■ **PROBLEM STATEMENT**
In the listing below, print exactly the lines between the line holding "Given: Toggle the AutoFilter button" and the line holding "You are a computer-use agent. The height", inclusive, and no more.

##########

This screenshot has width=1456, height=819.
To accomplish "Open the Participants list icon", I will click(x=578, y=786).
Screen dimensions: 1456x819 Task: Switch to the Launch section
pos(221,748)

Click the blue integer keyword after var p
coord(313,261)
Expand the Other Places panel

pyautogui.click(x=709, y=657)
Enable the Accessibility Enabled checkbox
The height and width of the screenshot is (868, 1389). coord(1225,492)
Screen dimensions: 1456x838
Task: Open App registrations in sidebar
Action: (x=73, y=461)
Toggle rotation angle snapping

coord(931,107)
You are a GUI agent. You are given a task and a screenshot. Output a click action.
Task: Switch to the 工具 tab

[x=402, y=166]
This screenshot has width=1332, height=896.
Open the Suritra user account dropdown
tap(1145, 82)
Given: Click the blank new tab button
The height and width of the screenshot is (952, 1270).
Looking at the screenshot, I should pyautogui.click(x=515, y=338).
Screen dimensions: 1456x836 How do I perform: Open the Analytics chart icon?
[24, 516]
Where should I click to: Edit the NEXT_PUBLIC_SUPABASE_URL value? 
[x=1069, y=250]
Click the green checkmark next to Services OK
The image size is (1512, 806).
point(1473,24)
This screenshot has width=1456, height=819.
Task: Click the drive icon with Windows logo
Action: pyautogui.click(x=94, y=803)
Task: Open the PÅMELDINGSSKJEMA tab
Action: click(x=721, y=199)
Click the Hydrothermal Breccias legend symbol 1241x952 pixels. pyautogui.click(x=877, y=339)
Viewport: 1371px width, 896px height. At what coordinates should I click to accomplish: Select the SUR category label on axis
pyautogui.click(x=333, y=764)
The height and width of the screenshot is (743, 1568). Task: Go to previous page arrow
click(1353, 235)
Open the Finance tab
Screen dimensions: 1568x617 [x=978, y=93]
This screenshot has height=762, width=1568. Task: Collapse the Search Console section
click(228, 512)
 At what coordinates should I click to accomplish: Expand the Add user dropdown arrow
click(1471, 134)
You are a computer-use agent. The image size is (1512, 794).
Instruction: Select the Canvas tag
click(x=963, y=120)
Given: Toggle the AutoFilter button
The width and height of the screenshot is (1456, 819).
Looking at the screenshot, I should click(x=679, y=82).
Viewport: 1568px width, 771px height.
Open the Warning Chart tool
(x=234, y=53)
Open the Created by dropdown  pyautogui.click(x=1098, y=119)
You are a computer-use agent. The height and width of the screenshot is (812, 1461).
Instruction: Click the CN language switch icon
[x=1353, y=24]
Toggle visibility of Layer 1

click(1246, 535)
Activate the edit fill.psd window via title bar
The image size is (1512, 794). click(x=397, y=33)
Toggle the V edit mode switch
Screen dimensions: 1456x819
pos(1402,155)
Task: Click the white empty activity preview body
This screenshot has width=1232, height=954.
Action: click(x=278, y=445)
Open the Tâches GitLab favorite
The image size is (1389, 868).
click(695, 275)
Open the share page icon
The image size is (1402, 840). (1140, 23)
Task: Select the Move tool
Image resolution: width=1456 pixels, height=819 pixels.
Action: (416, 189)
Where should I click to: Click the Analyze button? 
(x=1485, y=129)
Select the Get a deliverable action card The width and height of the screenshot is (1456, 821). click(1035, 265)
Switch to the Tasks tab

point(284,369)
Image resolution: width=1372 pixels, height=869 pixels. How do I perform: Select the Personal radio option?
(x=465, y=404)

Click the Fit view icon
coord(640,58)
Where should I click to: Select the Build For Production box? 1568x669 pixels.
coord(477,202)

##########

■ **RESPONSE TO THE TASK**
Given: Toggle the AutoFilter button
The width and height of the screenshot is (1456, 819).
Looking at the screenshot, I should click(x=679, y=82).
Viewport: 1568px width, 771px height.
Open the Warning Chart tool
(x=234, y=53)
Open the Created by dropdown  pyautogui.click(x=1098, y=119)
You are a computer-use agent. The height and width of the screenshot is (812, 1461).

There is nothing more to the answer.